Patrício  teve uma experiência direta com a escravidão mesmo quando vivia em um uicus de nome Banauem Taburniae, na Bretanha, com seus pais e era um nobre bretão romano. Neste período, ele era dono de escravos. Aos dezesseis anos, ele foi raptado e conduzido à Irlanda onde teve que ser um escravo pastor de ovelhas por mais de seis anos.

Suas cartas nos fornecem alguns indícios para refletirmos sobre o fenômeno da escravidão entre os celtas, pois ele viveu entre a Bretanha e a Irlanda celta do século V d.C. Não é freqüente encontrarmos no mundo antigo, um ex-escravo falando de sua escravidão. Assim sendo, Patrício é um dos poucos escritores antigos que nos deixaram relatos que mencionam, por alguém que teve uma experiência direta, este fenômeno (THOMPSON, 1986: 19).

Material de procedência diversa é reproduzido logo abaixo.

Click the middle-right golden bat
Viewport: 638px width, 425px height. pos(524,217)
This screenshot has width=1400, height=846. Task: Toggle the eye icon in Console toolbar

Segundo Norberto Luiz Guarinello (2006: 228), no que convencionalmente chamamos de mundo antigo, havia uma situação relacional entre escravidão e liberdade. O Império Romano conheceu diversas formas de trabalho compulsório e a escravidão era somente uma dentre estas formas. No entanto, a temática da escravidão estava presente em todas as dimensões do que o autor chama de “tecido social” romano e não somente relacionada ao mundo da produção, do trabalho e dos afazeres domésticos, não exercendo, desta forma, nenhuma influência na esfera política e cultural. Guarinello afirma que a escravidão no mundo romano é um fenômeno de grande plasticidade e para compreendermos melhor a idéia do escravo como uma mercadoria, tendo em vista este contexto, ele introduz, a partir do livro Slavery and Social Death de O. Patterson, a noção de “trajetória”. Nestes termos, a escravidão pode ser compreendida como um processo de morte simbólica. O escravizado perde sua identidade original, sua pessoa, para tornar-se quem seu senhor determinar. No entanto, nesse processo, ele não se transforma numa coisa. Pelo contrário, o escravizado é ressocializado dentro da sociedade que o escravizou, seguindo trajetórias determinadas, tanto pelas necessidades do dono, como por sua própria individualidade (GUARINELLO, 2006: 232).